Some 56,000 patients await transplants; many have waited over five years. FSGS, which underlies about 25% of the 60,000 kidney-related deaths each year, causes progressive kidney failure.
FSGS commonly occurs as an outgrowth of various primary disorders, including obesity, HIV infection, diabetes, and hypertension. Though it's not clear what causes FSGS, this form of renal pathology is becoming more common.
By using the genes underlying inherited forms of FSGS as probes, scientists hope to uncover the mechanisms that unleash the disease and to find ways to stem the damage.
Mutations in the ACTN4 gene, which encodes a protein called a-actinin-4, cause an inherited form of FSGS. The protein normally remodels actin filaments, the primary structural component of muscle and cytoskeleton.

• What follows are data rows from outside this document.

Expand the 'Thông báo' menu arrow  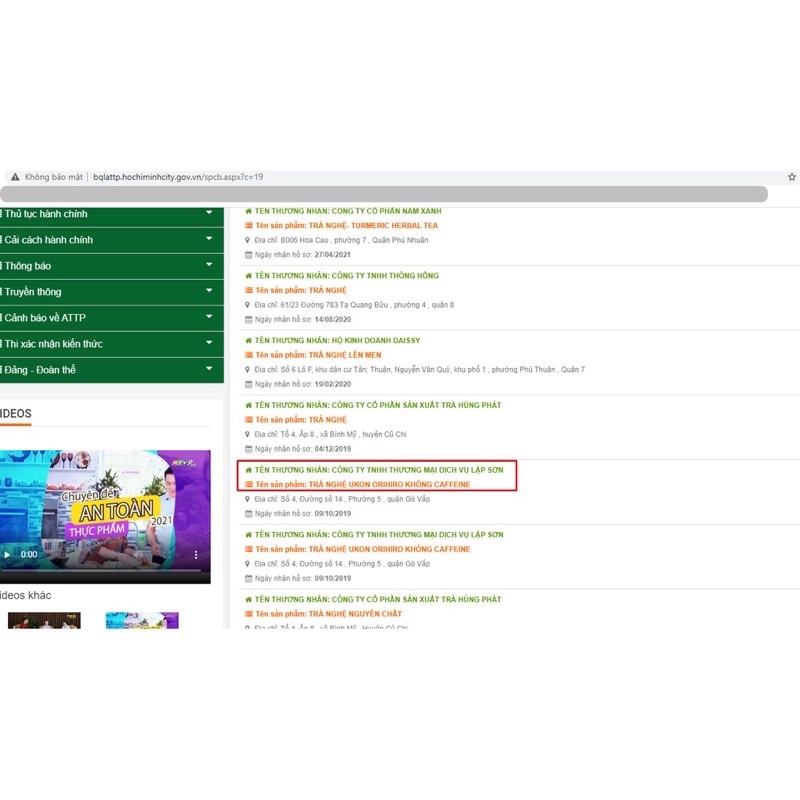coord(209,265)
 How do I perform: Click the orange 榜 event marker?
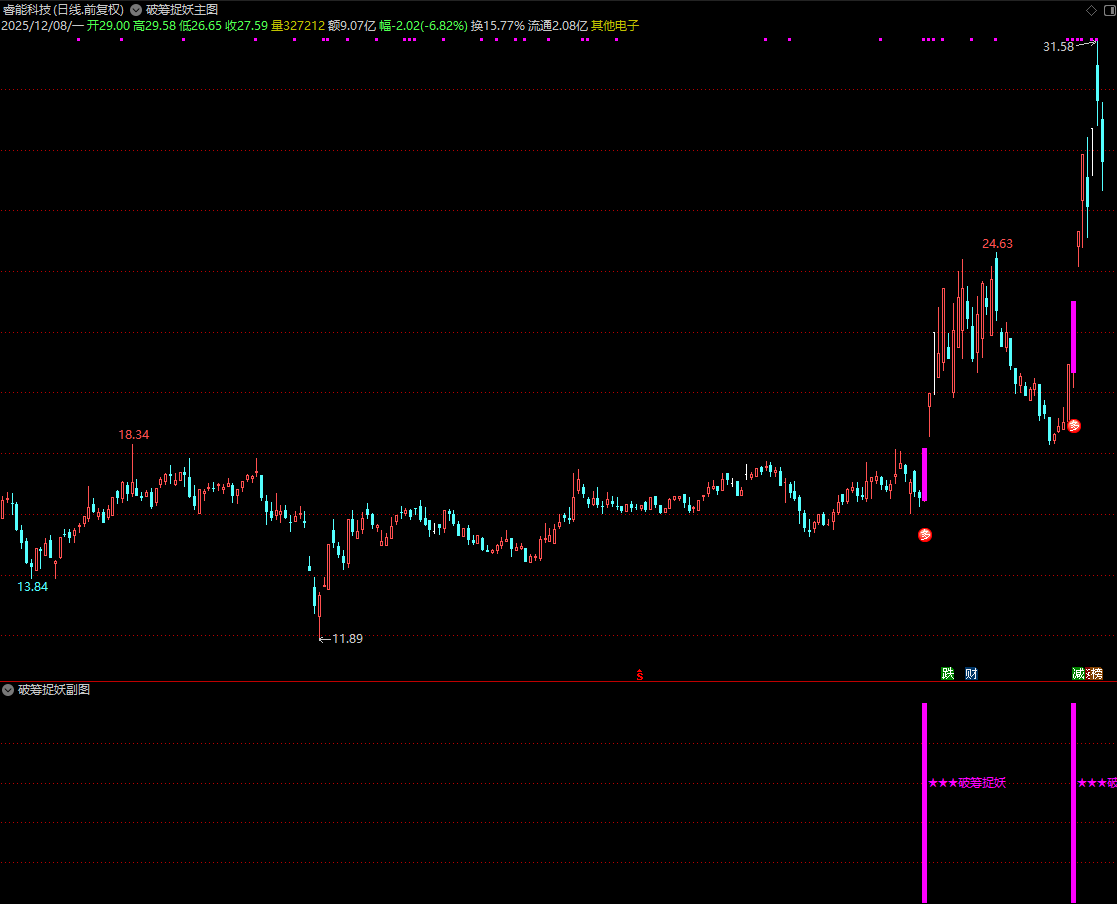point(1095,674)
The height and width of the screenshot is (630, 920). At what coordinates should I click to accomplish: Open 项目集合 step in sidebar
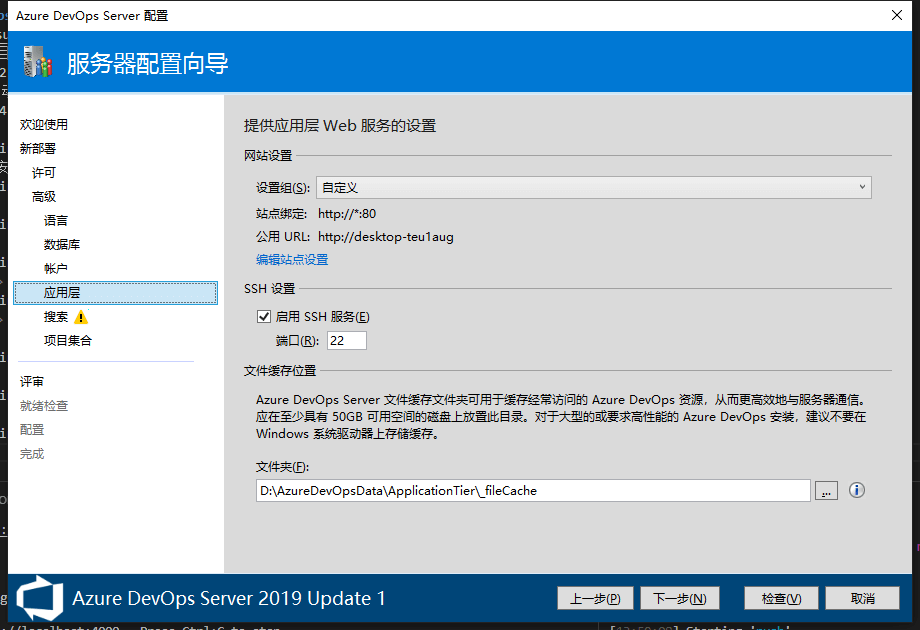(x=68, y=341)
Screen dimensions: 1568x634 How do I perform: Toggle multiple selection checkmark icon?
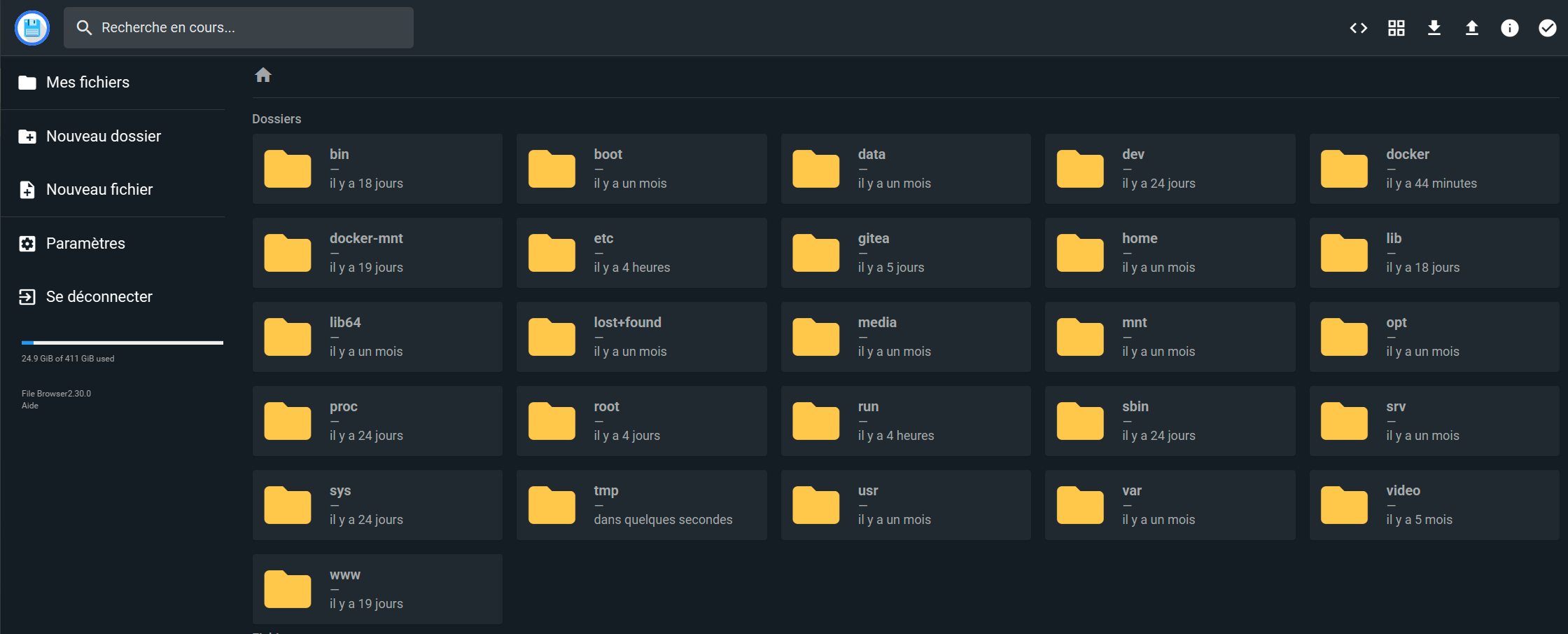pos(1547,28)
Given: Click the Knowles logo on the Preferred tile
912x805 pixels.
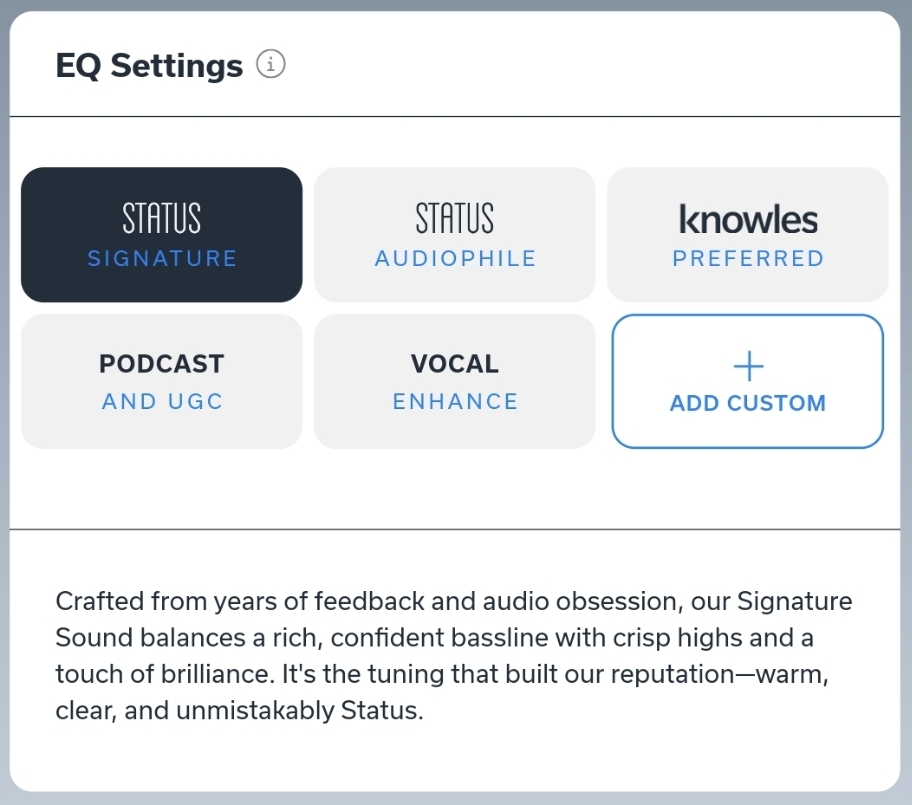Looking at the screenshot, I should coord(748,219).
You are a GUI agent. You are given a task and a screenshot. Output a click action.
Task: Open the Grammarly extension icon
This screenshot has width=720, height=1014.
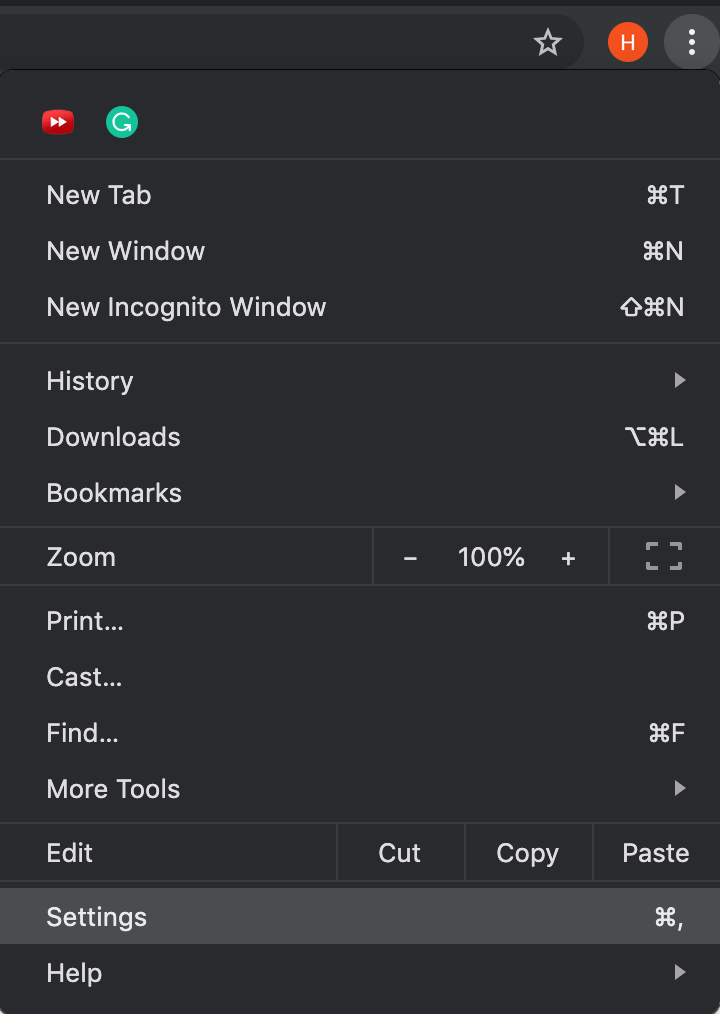(x=121, y=121)
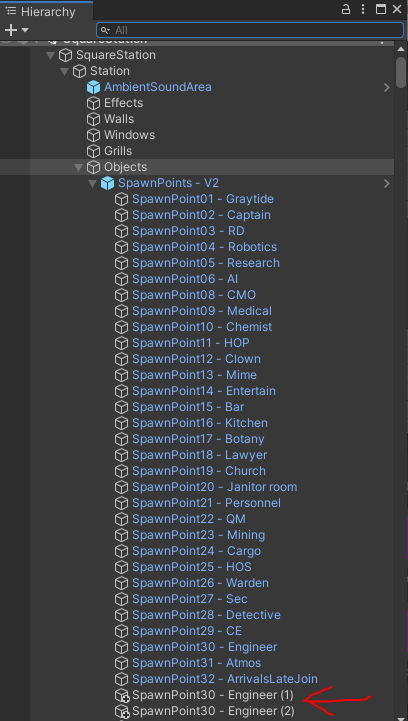Viewport: 408px width, 721px height.
Task: Click the plus create-object button
Action: coord(11,30)
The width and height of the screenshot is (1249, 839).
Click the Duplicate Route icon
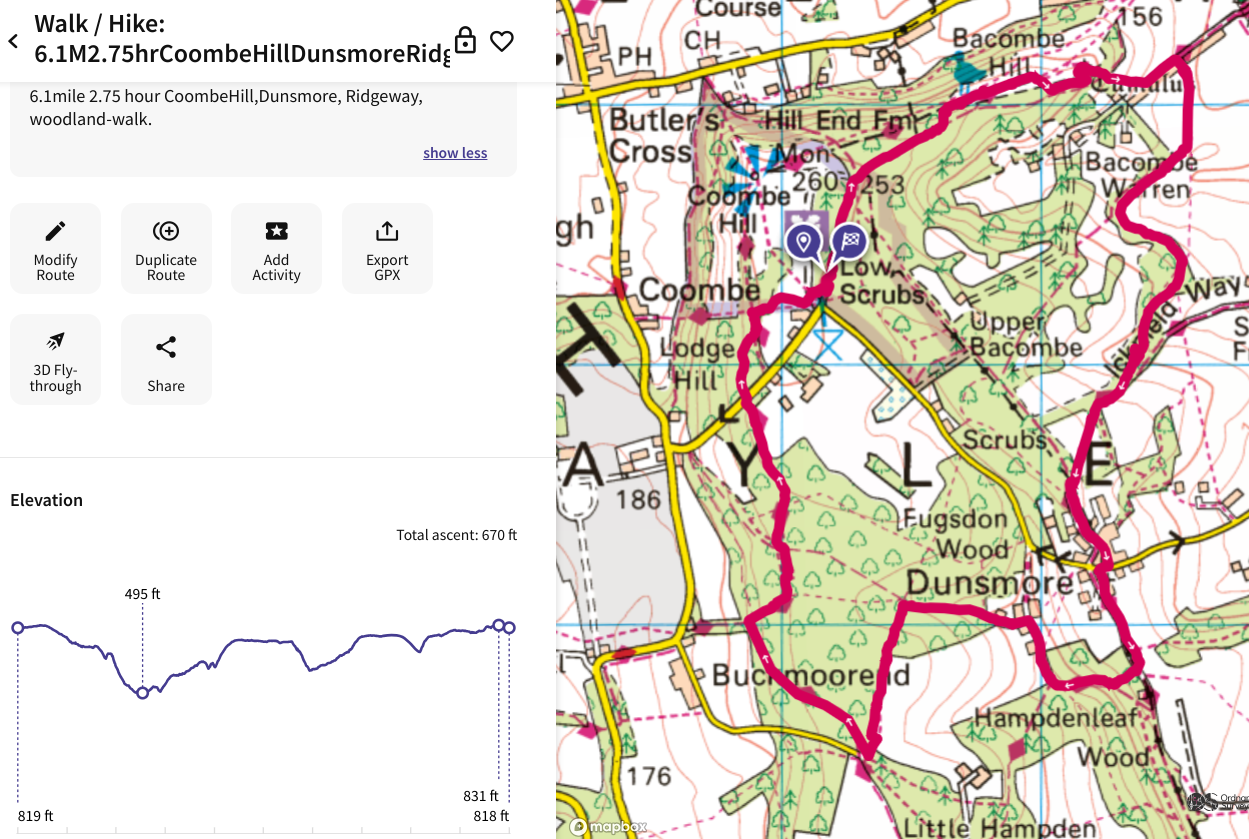(x=166, y=232)
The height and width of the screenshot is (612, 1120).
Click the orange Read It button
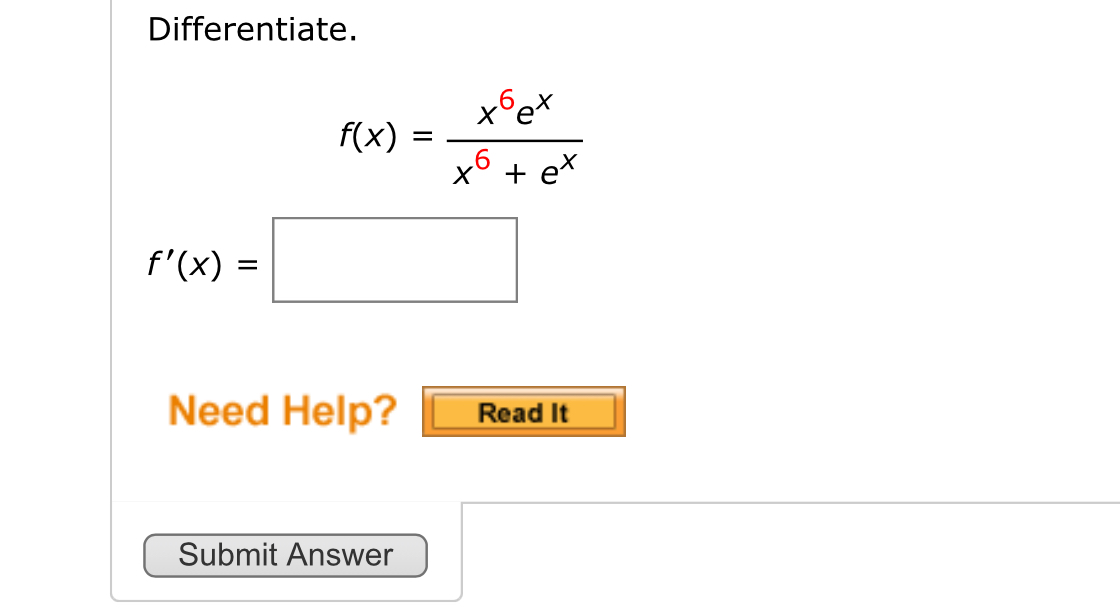click(x=523, y=411)
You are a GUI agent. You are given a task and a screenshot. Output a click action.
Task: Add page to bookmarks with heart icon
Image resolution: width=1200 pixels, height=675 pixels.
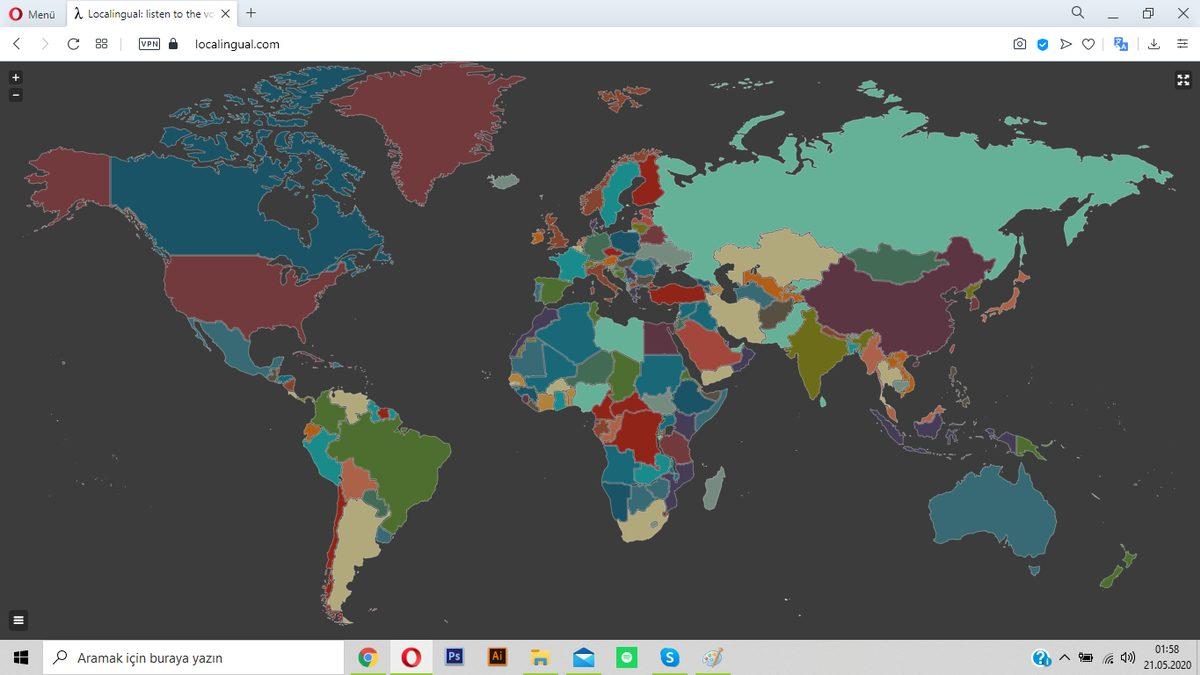pos(1088,44)
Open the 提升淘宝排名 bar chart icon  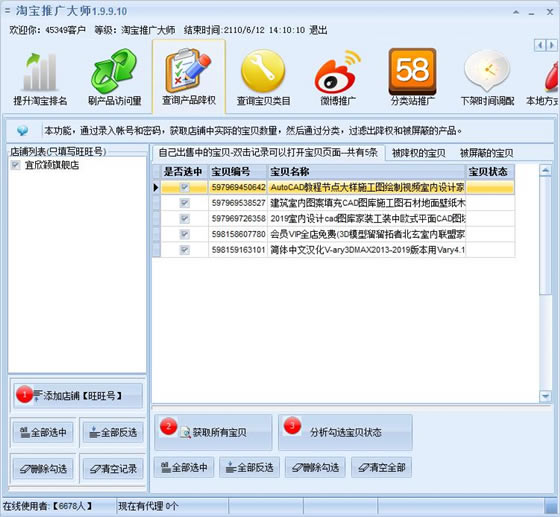click(40, 71)
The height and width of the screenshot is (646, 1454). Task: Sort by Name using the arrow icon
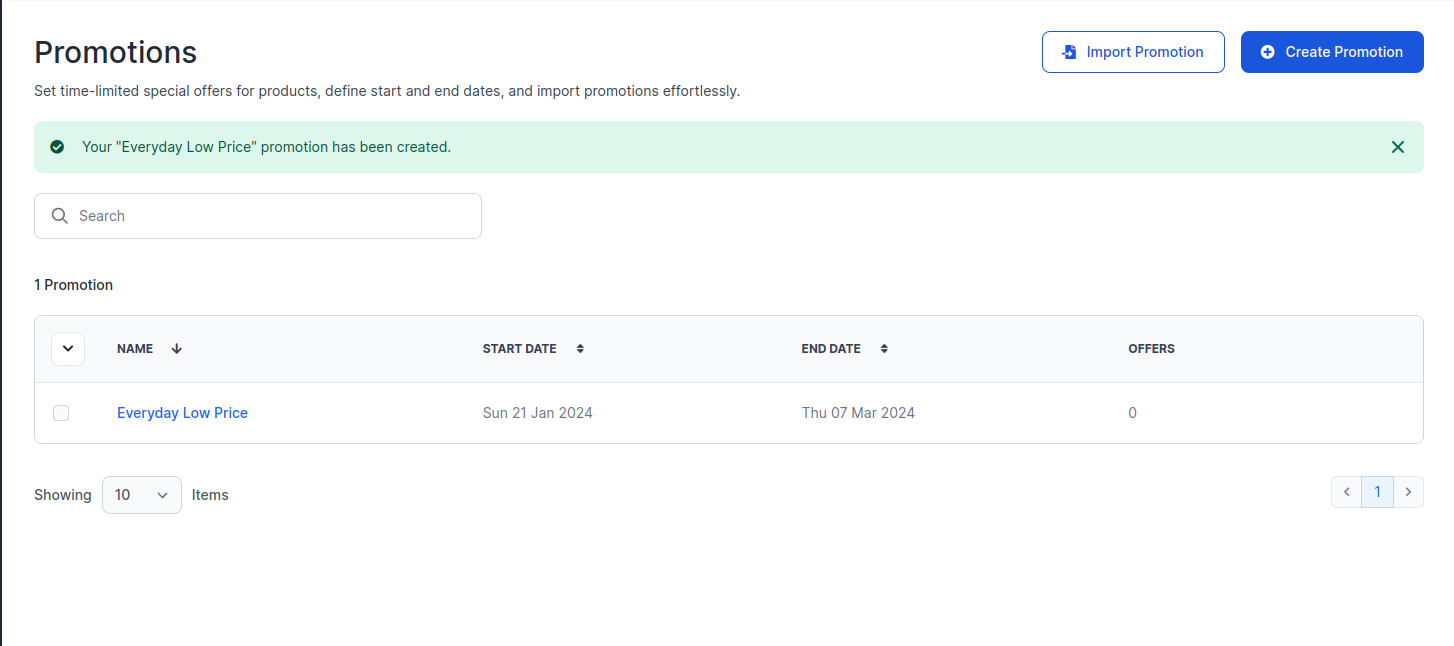click(x=177, y=349)
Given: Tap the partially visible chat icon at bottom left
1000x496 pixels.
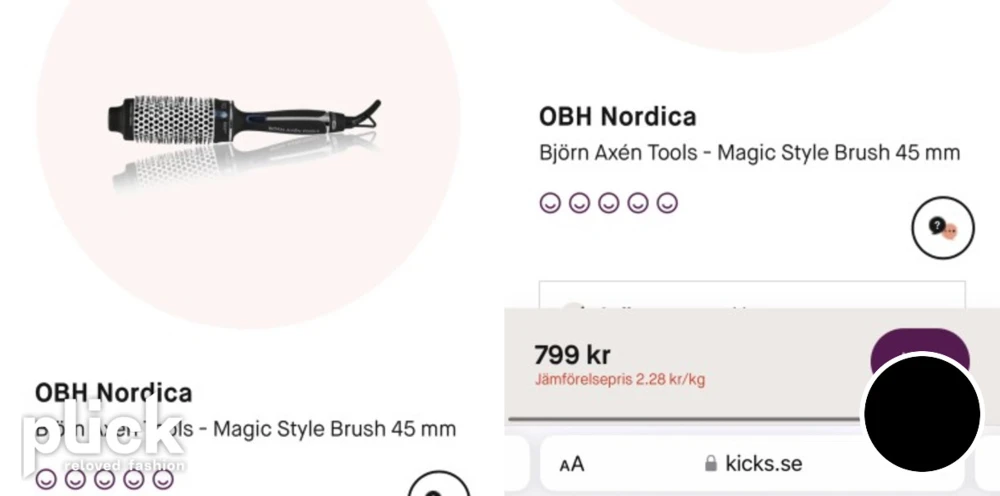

Having a single mutated copy of the gene can cause FSGS in humans, though it is unclear how. In this issue of PLoS Biology, Martin Pollak and his colleagues at Brigham and Women's Hospital at Harvard Medical School use a three-pronged approach to figure out how the defective protein wreaks renal havoc and how these physiological changes lead to FSGS.
Using biochemical analysis, cell-based studies, and a newly developed "knockin" mouse model, the researchers report two possible mechanisms of initiating disease.
Aggregation of a-actinin-4 and the toxic affects of aggregation could injure kidney cells, or loss of a-actinin-4 function caused by rapid degradation of the protein could produce injury.
Pollak and colleagues argue that both factors likely play a role.